EV uptake only at 19% by 2040, study predicts

Annual private vehicle sales in the U.S., Europe and India will decline from about 67 million today to 54 million in 2040 due to the uptake of on-demand ride services, a study by IHS Markit projects. 

The growing popularity of Uber, Lyft, Didi Chuxing and other on-demand ride services will reduce the need for individual private vehicles, the study explains. 

Automotive paradox
The company calls it the automotive paradox: fewer cars needed by individuals, but more people travelling by car than ever. “The shift to that behaviour is just beginning”, says IHS vice chairman Daniel Yergin.

The Mobility as a Service (MaaS) industry is projected to buy around 300,000 vehicles in 2017 in the four markets examined for the study, but will buy more than 10 million in 2040.

Big impact
While on-demand mobility is predicted to make a big impact over the next two decades, the study does not foresee a similarly strong impact for electric vehicles. 

By 2040, all-electric models will make up just 19% of all new vehicles sold worldwide. More than 80% of vehicles sold worldwide will thus still use some form of petroleum-based combustion engine. 

This prediction is largely in line with a recent forecast, made by Boston Consulting Group, of 14% EVs by 2030. Again according to IHS Markit, plug-in hybrids will command a 14% share of the market by 2040. 

Embracing technology
The share of cars powered exclusively by petrol or diesel will take a dive: from 98% now to 62% by 2040. Significant, but perhaps less than policy makers and industry movers would like to see. 

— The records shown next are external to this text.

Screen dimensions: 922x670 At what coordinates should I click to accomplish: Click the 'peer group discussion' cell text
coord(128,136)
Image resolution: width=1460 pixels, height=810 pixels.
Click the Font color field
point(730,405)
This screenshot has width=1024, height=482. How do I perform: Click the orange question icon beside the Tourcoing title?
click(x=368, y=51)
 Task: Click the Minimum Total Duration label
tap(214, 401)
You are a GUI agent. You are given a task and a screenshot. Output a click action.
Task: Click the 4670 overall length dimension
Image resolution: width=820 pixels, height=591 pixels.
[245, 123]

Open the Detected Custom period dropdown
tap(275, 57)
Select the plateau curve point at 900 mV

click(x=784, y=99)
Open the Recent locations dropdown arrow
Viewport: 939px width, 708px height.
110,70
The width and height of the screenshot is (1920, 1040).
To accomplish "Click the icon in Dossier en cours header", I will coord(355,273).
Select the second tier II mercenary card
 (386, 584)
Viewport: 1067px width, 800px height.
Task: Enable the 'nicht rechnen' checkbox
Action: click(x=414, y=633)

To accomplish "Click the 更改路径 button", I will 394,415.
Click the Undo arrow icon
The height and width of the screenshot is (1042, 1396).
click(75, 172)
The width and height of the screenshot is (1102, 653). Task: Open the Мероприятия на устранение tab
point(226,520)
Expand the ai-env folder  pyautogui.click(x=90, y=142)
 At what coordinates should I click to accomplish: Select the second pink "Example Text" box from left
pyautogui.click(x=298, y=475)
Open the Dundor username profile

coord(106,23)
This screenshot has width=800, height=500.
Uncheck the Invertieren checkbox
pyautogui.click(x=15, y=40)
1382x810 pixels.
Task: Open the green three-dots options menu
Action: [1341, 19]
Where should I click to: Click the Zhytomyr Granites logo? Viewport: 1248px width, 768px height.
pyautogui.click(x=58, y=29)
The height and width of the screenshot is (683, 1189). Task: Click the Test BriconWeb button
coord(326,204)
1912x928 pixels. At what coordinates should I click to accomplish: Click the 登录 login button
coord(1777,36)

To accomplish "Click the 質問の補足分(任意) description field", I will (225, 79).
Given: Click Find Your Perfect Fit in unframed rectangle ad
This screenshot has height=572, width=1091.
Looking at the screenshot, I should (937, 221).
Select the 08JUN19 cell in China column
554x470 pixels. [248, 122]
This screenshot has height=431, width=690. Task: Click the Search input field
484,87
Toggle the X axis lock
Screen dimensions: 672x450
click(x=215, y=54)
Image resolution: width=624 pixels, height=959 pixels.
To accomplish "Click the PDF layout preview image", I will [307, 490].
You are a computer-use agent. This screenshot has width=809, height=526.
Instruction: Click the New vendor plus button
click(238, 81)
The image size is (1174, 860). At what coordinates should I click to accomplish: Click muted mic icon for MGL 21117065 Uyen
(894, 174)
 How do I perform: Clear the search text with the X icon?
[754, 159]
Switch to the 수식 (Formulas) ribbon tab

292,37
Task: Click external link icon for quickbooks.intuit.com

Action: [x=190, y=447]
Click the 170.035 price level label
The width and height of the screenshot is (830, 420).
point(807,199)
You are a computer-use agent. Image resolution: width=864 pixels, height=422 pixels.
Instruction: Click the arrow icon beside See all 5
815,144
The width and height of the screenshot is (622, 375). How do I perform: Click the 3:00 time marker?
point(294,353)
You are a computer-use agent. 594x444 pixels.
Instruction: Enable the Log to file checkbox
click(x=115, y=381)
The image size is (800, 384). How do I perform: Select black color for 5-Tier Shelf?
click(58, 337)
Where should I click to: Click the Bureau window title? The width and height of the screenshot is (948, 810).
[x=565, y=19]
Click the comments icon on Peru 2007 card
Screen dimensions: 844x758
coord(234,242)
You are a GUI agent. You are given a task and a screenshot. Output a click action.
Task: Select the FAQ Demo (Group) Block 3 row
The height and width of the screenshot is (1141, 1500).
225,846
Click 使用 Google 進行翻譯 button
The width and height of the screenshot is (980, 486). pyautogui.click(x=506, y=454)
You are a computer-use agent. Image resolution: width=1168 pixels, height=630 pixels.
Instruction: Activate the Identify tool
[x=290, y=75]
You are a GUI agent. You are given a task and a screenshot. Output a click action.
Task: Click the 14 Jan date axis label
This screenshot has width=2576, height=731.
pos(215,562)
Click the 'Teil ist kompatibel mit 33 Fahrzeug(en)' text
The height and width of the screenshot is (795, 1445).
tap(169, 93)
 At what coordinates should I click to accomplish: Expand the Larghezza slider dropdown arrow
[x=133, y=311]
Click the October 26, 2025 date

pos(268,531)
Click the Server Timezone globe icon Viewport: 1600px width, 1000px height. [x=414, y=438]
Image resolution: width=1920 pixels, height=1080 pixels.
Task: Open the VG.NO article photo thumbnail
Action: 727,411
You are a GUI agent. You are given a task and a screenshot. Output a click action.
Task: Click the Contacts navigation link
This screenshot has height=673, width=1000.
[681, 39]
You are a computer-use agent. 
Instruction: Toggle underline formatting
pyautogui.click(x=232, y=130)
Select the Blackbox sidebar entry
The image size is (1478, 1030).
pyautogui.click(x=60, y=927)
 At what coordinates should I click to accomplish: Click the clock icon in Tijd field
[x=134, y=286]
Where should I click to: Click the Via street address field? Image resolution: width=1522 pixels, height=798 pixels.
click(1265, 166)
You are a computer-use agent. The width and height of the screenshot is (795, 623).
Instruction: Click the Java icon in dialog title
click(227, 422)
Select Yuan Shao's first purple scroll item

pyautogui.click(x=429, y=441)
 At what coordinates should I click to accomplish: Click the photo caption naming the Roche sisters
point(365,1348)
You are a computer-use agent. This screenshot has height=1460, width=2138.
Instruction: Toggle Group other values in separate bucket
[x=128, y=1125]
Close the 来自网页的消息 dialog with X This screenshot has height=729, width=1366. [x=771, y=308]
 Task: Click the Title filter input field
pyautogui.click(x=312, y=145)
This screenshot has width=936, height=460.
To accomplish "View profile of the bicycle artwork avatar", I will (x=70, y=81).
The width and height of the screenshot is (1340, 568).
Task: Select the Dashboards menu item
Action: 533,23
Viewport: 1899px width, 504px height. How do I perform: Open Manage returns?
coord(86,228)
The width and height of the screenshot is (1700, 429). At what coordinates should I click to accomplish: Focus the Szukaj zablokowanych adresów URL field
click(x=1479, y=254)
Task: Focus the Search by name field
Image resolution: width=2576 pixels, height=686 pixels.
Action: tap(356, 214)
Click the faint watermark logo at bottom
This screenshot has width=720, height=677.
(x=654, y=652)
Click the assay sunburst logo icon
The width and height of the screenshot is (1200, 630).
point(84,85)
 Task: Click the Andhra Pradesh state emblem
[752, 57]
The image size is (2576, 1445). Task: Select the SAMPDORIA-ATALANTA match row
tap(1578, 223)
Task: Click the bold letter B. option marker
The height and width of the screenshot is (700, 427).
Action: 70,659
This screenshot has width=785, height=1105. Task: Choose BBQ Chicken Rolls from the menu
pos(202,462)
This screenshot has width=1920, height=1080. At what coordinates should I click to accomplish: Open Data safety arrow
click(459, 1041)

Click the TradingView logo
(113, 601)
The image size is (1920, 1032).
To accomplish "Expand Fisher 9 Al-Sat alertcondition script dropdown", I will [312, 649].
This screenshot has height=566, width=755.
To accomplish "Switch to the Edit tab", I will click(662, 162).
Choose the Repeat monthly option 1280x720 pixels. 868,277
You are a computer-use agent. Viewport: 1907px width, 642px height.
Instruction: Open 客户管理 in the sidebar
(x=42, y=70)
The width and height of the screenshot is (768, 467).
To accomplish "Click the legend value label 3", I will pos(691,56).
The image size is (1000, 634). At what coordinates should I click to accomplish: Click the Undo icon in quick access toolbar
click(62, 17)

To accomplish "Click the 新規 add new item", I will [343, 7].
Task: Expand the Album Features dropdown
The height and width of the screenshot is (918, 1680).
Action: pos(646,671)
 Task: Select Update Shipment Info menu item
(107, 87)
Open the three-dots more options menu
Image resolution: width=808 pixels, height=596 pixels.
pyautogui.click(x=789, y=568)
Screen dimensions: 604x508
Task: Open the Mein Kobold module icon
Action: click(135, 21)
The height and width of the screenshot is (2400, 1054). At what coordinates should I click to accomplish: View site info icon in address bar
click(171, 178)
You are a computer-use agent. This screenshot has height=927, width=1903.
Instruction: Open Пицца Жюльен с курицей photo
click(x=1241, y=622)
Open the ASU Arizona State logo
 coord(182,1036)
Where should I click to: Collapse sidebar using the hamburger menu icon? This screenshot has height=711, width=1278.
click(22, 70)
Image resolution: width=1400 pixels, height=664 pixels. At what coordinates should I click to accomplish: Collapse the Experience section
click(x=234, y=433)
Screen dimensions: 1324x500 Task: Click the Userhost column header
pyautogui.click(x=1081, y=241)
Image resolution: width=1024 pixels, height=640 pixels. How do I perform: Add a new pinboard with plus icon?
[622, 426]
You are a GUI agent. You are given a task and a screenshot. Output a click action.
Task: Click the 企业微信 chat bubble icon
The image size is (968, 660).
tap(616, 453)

Still, for IHS Markit, the figures are a sign that “consumers are starting to embrace the advanced technologies in electric and self-driving vehicles”, says the company's transport and mobility practice leader Ton De Vleesschauwer. 

Non-transportation use
A crucial factor in the uptake of EVs is the price of battery packs, currently around $200/kWh. For EVs to be price-competitive, that has to drop to $100/kWh. IHS Markit projects price parity only by the 2030s. 

Despite the drop in car sales, demand for petroleum is expected to rise, from 98 million barrels a day to 115 million by 2040. Although, to be fair, most of that demand is for non-transportation uses. Overall, cars only account for a third of oil demand.